The task
Please rewrite the stretch from the line containing "This screenshot has" through the end of the records as a Markdown table with the columns Row and Line, numbering each row and leaving out blank lines.

Dataset content
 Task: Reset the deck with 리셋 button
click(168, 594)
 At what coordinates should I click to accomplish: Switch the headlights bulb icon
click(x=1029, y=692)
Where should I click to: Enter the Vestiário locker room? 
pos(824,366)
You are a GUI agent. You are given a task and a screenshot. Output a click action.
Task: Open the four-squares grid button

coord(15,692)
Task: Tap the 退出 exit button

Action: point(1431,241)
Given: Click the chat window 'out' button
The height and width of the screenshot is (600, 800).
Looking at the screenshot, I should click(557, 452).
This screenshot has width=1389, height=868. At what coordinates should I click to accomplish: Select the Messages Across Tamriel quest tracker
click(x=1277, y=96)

Result of this task
| Row | Line |
|---|---|
| 1 | This screenshot has width=1389, height=868. At what coordinates should I click to accomplish: Select the Messages Across Tamriel quest tracker |
| 2 | click(x=1277, y=96) |